Такие времена, когда движения вперед набирают силу, а затем отступают, охранительные партии защищаются, а затем торжествуют, и те и другие сожалеют об окончании военных действий, весьма пригодны для разговоров, пусть странных и уклончивых, о страхе. Обратимся ли мы к французской революции и последовавшей за ней волне реакции, к дерзкому «Новому курсу», впоследствии подавленному маккартизмом, или о возрождении правых, сведшем на нет достижения движений шестидесятых годов, в каждом случае перед нами предстанет история долгого цикла — активность радикалов и спячка консерваторов. И этот цикл проходит по весьма жесткому сценарию.
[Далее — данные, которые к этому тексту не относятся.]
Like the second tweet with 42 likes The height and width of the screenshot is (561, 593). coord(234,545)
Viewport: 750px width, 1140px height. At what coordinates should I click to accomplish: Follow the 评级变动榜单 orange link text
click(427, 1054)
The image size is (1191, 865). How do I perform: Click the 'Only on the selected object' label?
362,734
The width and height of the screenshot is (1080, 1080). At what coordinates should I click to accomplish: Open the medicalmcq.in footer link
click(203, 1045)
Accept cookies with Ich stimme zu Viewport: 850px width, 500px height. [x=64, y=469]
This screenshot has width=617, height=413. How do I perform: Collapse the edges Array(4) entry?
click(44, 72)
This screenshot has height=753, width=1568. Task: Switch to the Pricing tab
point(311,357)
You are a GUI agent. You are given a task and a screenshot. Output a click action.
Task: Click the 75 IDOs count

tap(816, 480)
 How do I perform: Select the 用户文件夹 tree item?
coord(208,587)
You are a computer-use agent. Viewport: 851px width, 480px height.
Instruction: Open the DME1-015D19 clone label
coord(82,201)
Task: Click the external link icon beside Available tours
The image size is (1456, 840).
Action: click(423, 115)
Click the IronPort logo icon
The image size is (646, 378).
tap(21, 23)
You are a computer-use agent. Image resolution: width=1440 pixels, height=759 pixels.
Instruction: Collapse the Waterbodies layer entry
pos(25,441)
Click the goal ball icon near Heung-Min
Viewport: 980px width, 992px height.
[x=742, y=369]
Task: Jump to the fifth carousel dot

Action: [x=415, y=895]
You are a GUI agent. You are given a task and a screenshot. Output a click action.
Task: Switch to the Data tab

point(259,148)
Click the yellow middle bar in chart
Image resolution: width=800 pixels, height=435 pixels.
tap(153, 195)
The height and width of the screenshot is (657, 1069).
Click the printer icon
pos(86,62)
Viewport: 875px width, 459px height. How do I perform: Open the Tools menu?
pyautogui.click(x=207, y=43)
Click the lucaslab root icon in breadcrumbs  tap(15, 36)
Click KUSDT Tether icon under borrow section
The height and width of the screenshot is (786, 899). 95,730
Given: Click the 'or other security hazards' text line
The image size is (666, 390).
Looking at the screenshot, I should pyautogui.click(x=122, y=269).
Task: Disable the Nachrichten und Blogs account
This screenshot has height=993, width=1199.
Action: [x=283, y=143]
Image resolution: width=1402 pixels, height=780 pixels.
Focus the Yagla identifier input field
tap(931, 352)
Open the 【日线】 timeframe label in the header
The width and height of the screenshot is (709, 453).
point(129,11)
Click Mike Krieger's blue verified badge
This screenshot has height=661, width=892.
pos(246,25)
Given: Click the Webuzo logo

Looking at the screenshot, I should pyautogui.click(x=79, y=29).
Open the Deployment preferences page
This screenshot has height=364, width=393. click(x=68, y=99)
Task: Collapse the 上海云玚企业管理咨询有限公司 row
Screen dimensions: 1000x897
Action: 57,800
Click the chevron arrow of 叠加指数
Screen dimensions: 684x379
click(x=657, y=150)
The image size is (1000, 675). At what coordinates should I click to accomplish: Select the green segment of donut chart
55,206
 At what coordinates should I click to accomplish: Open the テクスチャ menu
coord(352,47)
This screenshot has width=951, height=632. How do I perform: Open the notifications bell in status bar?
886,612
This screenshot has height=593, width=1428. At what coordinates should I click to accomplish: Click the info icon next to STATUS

Принадлежавшие в прошлом к партии движения люди оказываются свидетелями политического умиротворения, неподвижности в общественной сфере, массового ухода в частную жизнь и приходят к заключению, что их прежняя партия напрасно лишила граждан благ, которые предоставлял старый режим, и внушила им гнетущее чувство изоляции и безнадежности. Рассчитывая защитить общество от описанной Токвилем тревоги, эти критики начинают ратовать за возрождение объединяющих институтов. Они не становятся примитивными реакционерами; они стоят за умеренный либерализм, тот, который призывает не столько к повороту законодателя к защите прав или равенства, сколько за укрепление общества во имя уязвимой личности. Однако в той степени, в какой этому либерализму тревоги сопутствует успех, он открывает перед интеллектуалами и элитами обширные запасы нерастраченной политической энергии. Публицистам и общественным деятелям, которые некогда выступали за радикальные реформы в обществе, теперь мало что остается, разве что вставать на защиту местных сообществ и гражданских институтов. Они требуют более воинственного противника либерализму устрашения, который призван дополнять либерализм тревоги, так как при его помощи они могут использовать излишки своих политических ресурсов. Поэтому они перенацеливают свои орудия протеста, которые ранее были направлены против несправедливости внутри страны, на тиранические режимы в далеких странах. Памятуя об удовлетворении Токвиля имперскими амбициями европейских стран, они стремятся распространить за рубежом идеи Просвещения, которые не могут защитить дома.